Brother Of NFL Great Ulacher Caught In Online Sports Betting Raid

The brother of former Chicago Bears linebacker Brian Urlacher has been ensnared by an illegal online sports betting raid in Illinois.

The US Attorney for the Northern District of Illinois filed a lawsuit on Wednesday against 10 people accused of running an illegal online sports betting ring. Allegedly the “multi-million dollar” ring had around 1,000 betting customers, the majority of which were based in the Chicago area.

The indictment names Vincent ‘ Uncle Mick ‘ Delgiudice as the ringleader who guided bettors to the password-protected run by a pay-per-head company located in Costa Rica, at a cost of $10k a month. Payment of winnings and gambling debt collection was performed in person by co-accused Delgiudice.

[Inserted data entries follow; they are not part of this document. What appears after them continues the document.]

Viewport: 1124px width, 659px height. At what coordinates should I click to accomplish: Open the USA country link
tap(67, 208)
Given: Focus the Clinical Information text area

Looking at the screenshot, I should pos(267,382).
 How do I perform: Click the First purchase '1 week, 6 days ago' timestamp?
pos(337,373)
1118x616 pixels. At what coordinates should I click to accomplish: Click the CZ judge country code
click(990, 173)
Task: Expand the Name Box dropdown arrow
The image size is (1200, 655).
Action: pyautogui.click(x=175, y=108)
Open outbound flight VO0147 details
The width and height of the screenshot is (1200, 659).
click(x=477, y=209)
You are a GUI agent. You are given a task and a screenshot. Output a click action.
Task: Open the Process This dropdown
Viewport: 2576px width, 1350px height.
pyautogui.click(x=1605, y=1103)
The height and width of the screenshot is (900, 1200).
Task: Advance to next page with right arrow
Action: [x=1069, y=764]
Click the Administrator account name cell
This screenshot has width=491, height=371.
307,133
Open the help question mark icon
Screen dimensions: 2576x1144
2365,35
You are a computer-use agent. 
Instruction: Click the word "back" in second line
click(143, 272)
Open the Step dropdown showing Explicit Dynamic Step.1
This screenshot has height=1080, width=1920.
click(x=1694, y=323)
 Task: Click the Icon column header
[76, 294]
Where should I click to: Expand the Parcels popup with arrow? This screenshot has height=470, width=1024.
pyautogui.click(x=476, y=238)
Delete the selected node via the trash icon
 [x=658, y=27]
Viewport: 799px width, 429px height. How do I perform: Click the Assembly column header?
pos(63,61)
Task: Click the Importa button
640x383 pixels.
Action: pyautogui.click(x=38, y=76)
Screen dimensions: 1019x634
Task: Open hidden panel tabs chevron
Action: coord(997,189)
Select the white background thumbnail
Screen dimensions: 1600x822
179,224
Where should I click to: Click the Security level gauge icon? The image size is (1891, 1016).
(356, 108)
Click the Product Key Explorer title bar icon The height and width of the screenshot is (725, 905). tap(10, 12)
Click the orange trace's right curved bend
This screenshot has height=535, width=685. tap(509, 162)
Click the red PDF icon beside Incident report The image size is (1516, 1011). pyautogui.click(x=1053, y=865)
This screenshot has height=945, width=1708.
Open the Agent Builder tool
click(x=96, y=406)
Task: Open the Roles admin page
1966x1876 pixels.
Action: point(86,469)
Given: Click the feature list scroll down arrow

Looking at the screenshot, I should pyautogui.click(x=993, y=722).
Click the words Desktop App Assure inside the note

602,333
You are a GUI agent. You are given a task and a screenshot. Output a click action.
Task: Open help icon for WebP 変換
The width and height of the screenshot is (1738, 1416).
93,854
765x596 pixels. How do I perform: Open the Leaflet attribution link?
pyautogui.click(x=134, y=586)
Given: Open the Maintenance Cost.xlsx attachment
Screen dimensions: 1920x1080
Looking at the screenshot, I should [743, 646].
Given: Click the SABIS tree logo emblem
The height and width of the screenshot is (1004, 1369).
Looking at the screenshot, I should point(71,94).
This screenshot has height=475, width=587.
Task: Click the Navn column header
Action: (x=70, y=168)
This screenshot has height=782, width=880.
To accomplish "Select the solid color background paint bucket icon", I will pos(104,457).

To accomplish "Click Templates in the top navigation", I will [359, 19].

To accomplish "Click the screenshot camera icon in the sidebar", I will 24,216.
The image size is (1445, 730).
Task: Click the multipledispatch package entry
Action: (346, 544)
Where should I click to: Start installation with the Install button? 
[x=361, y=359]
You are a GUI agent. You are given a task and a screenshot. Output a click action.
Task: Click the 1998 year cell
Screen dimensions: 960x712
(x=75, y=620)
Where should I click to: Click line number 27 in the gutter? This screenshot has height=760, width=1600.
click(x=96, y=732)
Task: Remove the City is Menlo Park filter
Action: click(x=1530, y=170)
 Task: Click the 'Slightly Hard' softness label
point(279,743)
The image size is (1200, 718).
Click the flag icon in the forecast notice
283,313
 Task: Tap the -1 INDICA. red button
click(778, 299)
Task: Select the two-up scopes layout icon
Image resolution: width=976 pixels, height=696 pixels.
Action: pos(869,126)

Casey Urlacher, the mayor of Mettawa, a small suburb just outside Chicago, and the brother of NFL Hall of Famer Brian Urlacher was among those agents and sub-agents who were directing bettors to Uncle Mick. Asked to clarify his friendship with Delgiudice by the Chicago Sun-Times, Casey claimed that he didn’t know anyone by that name.

Among the charges against Casey Urlacher, prosecutors say he negotiated with Delgiudice to set up an online account for an anonymous bettor who could put a $500 daily bet and a $3,000 weekly wagers limit.

Urlacher is also alleged to have earned $3,000 from a person known only as “Gambler C,” and to reactivate the bettor’s account Urlacher continued to Delgiudice email.

Brian Urlacher was not connected to any of the allegations in the indictment. The US Attorney’s Office said in the statement that the Chicago federal court has not yet scheduled arraignments for those arrested.

Legislators in Illinois authorised legal sports betting in June 2019 but the Illinois Gaming Board was slow-rolling its betting rules. Three of the 10 casinos in the state last month–Grand Victoria Casino Elgin, Rivers Casino Des Plaines and Argosy Casino Alton–became the first to apply for betting licences and obtain temporary betting permits.

The hope for the NCAA March Madness basketball tournament was that retail sports betting would be up and running in time, with the internet betting being a less likely scenario to beat the clock. Gov. J.B. Pritzker has given some support to local bettors this week, saying legal wagering “appears to be on track and will be up and running” by the time the tournament tips off on March 17.

In reality, Illinois bettors will have a justification to root against their own alma maters going deep into the tournament, since the state’s betting law forbids wagering on any games in which a local college team is involved.